The algorithms that create the sounds of tree growth are based on L-systems, a series of algorithms modeled on the branching growth that occurs in the natural world. House and Rubin built their own system that “grows” trees based on these patterns. As the algorithm grows, each of the new branches has a unique sound in relation to the origin. “Each tree limb is a sound that is pitched according to its structural relationship in the tree,” said House. “If you follow a branch from the trunk to a leaf, it’s a type of harmonic series.”
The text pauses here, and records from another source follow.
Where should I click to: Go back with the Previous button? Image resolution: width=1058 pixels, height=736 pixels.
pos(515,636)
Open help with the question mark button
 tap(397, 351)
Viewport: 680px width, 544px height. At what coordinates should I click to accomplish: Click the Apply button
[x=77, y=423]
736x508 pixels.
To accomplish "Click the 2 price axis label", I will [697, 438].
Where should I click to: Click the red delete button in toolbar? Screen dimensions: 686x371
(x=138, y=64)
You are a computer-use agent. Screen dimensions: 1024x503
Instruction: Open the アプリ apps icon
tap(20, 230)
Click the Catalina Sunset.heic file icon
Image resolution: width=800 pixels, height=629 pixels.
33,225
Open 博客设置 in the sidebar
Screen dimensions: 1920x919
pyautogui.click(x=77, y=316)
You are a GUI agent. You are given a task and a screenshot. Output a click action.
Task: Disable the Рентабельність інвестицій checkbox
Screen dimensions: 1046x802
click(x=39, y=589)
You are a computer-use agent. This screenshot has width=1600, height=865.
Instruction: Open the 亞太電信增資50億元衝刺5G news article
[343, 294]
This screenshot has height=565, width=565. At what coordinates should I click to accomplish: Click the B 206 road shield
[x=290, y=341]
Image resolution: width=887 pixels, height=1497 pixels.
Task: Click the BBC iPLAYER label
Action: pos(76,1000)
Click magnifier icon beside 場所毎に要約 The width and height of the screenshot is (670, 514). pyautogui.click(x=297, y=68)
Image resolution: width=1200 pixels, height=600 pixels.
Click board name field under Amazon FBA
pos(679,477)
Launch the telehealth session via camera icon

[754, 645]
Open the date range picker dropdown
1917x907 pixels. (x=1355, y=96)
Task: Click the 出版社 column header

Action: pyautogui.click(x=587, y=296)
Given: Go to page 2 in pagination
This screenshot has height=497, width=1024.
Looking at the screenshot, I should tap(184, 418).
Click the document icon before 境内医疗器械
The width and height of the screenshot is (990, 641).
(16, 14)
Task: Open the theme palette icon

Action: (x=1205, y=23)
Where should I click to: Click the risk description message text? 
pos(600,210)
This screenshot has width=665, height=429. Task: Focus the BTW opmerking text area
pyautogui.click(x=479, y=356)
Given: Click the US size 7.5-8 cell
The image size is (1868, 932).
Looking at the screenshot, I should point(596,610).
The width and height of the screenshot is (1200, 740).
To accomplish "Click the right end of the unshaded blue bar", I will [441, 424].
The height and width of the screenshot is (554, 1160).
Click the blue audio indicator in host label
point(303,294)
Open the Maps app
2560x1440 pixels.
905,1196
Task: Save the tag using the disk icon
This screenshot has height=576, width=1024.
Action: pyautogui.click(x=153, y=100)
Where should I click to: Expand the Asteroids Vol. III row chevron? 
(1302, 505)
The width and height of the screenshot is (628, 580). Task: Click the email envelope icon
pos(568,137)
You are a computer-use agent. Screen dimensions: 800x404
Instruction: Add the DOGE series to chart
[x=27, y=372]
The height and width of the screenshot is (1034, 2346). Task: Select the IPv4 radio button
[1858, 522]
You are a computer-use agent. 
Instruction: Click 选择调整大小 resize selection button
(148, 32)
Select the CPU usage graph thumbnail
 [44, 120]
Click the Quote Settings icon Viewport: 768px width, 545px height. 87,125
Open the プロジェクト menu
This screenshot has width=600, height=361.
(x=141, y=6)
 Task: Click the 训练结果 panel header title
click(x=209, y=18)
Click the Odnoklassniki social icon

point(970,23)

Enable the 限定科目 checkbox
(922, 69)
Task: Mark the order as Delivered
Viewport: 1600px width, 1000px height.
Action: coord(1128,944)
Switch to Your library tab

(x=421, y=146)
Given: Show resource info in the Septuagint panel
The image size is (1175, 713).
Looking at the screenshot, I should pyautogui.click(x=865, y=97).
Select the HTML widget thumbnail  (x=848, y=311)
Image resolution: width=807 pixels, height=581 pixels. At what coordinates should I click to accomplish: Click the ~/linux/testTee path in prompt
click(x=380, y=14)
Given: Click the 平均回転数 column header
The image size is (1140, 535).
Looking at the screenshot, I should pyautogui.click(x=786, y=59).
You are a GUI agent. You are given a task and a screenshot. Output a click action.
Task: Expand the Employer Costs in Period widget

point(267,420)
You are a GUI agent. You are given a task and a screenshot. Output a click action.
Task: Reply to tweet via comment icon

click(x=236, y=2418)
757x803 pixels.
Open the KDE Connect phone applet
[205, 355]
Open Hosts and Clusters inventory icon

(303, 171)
Tree growth and glaciers are more closely linked than one might imagine. Not only do formerly glaciated areas give way to forested land, but trees are creating a record of our current climate conditions in real time. As trees grow, their rings radiate out in concentric circles. Each growth band provides a record of information about environmental conditions, and tree ring records are an important tool that climate scientists use to reconstruct climate data.

In Terminal Moraine, Rubin and House will play on the intrinsic relationship between trees and glaciers. They plan to create vignettes of sound, from three to five minutes long, that tell the story of the two timescales; the glaciers that sculpted this land and the trees that inhabit it. “You will hear a tree grow in those three to five minutes, or you will hear some ice melt and fall apart, stitched together by these sounds that link it to the place,” said House.

The artists hope that their work can help people connect with the environmental changes that we are witnessing on a global scale. “Glacier recession happens far away, out of sight and on a slower timescale than is perceptible or meaningful for people in a common sense way,” said Rubin. “What artists can do is find ways of bringing those shifts into some sort of graspable focus.”

You can experience Terminal Moraine in the walled garden at the Brooklyn Botanic Garden from April 9 to June 6, 2021. Advance tickets are required for entry and are available directly from the Brooklyn Botanic Garden.